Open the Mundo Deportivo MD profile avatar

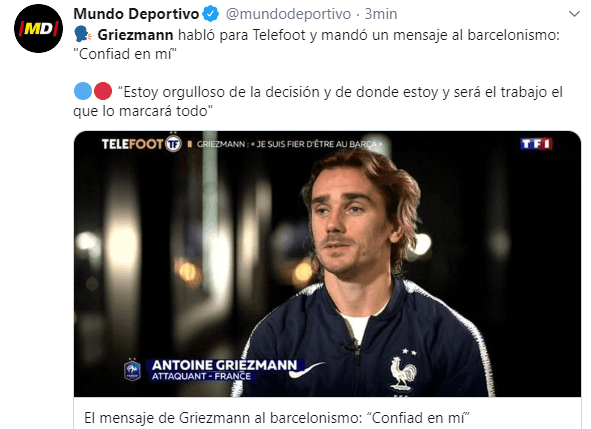click(x=38, y=28)
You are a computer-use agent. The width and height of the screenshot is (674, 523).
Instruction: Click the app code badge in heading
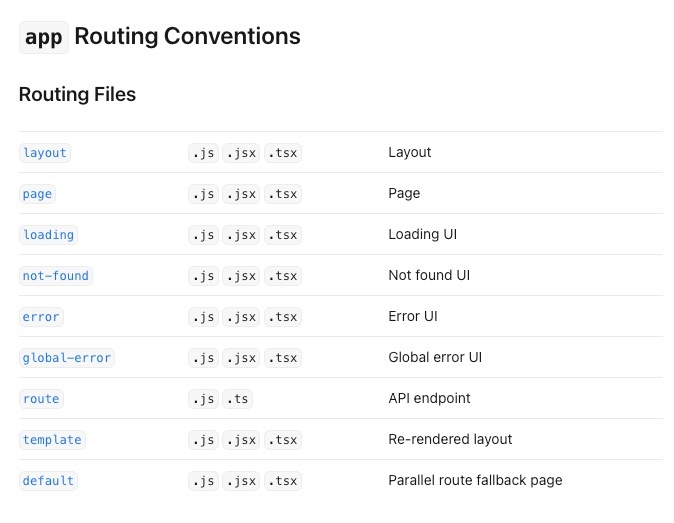point(43,37)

**WHAT THE EXERCISE ASKS:** Copy the records above word for word, omitting the pictures.

**SOLVED EXERCISE:**
Open the Mundo Deportivo MD profile avatar

click(x=38, y=28)
You are a computer-use agent. The width and height of the screenshot is (674, 523).
Instruction: Click the app code badge in heading
point(43,37)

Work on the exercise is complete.